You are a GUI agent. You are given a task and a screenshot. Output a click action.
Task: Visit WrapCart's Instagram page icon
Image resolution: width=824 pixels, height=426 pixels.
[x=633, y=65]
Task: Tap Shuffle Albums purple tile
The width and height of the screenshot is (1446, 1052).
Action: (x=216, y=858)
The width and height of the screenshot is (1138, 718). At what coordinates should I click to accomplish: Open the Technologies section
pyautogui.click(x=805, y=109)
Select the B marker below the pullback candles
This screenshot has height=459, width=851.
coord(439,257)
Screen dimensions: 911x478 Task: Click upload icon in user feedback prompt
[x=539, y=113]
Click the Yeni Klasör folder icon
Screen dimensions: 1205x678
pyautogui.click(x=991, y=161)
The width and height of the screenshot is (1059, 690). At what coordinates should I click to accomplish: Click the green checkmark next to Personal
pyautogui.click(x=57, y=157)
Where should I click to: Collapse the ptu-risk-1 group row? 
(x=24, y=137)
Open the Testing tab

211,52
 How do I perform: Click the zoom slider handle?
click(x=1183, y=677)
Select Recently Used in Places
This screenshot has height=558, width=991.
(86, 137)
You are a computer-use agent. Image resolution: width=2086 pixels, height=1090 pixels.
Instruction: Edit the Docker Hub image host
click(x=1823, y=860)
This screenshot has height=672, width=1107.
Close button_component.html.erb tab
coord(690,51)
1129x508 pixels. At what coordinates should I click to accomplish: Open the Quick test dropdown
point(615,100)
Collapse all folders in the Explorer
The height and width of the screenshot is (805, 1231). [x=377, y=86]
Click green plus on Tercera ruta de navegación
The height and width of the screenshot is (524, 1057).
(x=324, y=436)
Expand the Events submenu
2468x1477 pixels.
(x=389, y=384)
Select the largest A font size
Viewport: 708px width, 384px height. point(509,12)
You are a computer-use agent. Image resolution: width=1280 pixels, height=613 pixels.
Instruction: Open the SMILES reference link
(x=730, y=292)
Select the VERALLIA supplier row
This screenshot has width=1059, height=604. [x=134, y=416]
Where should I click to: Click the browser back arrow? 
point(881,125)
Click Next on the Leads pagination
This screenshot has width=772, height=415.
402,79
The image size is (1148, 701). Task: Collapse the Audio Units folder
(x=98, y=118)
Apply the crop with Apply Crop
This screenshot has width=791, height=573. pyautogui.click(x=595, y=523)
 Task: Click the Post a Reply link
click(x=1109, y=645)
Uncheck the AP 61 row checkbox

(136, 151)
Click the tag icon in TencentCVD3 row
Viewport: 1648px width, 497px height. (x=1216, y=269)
··········
# Required work
Set down the records once more, character for character.

# Your response
You are a GUI agent. You are given a task and a screenshot. Output a click action.
Task: Visit WrapCart's Instagram page icon
Image resolution: width=824 pixels, height=426 pixels.
[x=633, y=65]
Task: Tap Shuffle Albums purple tile
The width and height of the screenshot is (1446, 1052).
Action: (x=216, y=858)
The width and height of the screenshot is (1138, 718). At what coordinates should I click to accomplish: Open the Technologies section
pyautogui.click(x=805, y=109)
Select the B marker below the pullback candles
This screenshot has height=459, width=851.
coord(439,257)
Screen dimensions: 911x478 Task: Click upload icon in user feedback prompt
[x=539, y=113]
Click the Yeni Klasör folder icon
Screen dimensions: 1205x678
pyautogui.click(x=991, y=161)
The width and height of the screenshot is (1059, 690). At what coordinates should I click to accomplish: Click the green checkmark next to Personal
pyautogui.click(x=57, y=157)
Where should I click to: Collapse the ptu-risk-1 group row? 
(x=24, y=137)
Open the Testing tab

211,52
 How do I perform: Click the zoom slider handle?
click(x=1183, y=677)
Select Recently Used in Places
This screenshot has height=558, width=991.
(86, 137)
You are a computer-use agent. Image resolution: width=2086 pixels, height=1090 pixels.
Instruction: Edit the Docker Hub image host
click(x=1823, y=860)
This screenshot has height=672, width=1107.
Close button_component.html.erb tab
coord(690,51)
1129x508 pixels. At what coordinates should I click to accomplish: Open the Quick test dropdown
point(615,100)
Collapse all folders in the Explorer
The height and width of the screenshot is (805, 1231). [x=377, y=86]
Click green plus on Tercera ruta de navegación
The height and width of the screenshot is (524, 1057).
(x=324, y=436)
Expand the Events submenu
2468x1477 pixels.
(x=389, y=384)
Select the largest A font size
Viewport: 708px width, 384px height. point(509,12)
You are a computer-use agent. Image resolution: width=1280 pixels, height=613 pixels.
Instruction: Open the SMILES reference link
(x=730, y=292)
Select the VERALLIA supplier row
This screenshot has width=1059, height=604. [x=134, y=416]
Where should I click to: Click the browser back arrow? 
point(881,125)
Click Next on the Leads pagination
This screenshot has width=772, height=415.
402,79
The image size is (1148, 701). Task: Collapse the Audio Units folder
(x=98, y=118)
Apply the crop with Apply Crop
This screenshot has width=791, height=573. pyautogui.click(x=595, y=523)
 Task: Click the Post a Reply link
click(x=1109, y=645)
Uncheck the AP 61 row checkbox

(136, 151)
Click the tag icon in TencentCVD3 row
Viewport: 1648px width, 497px height. (x=1216, y=269)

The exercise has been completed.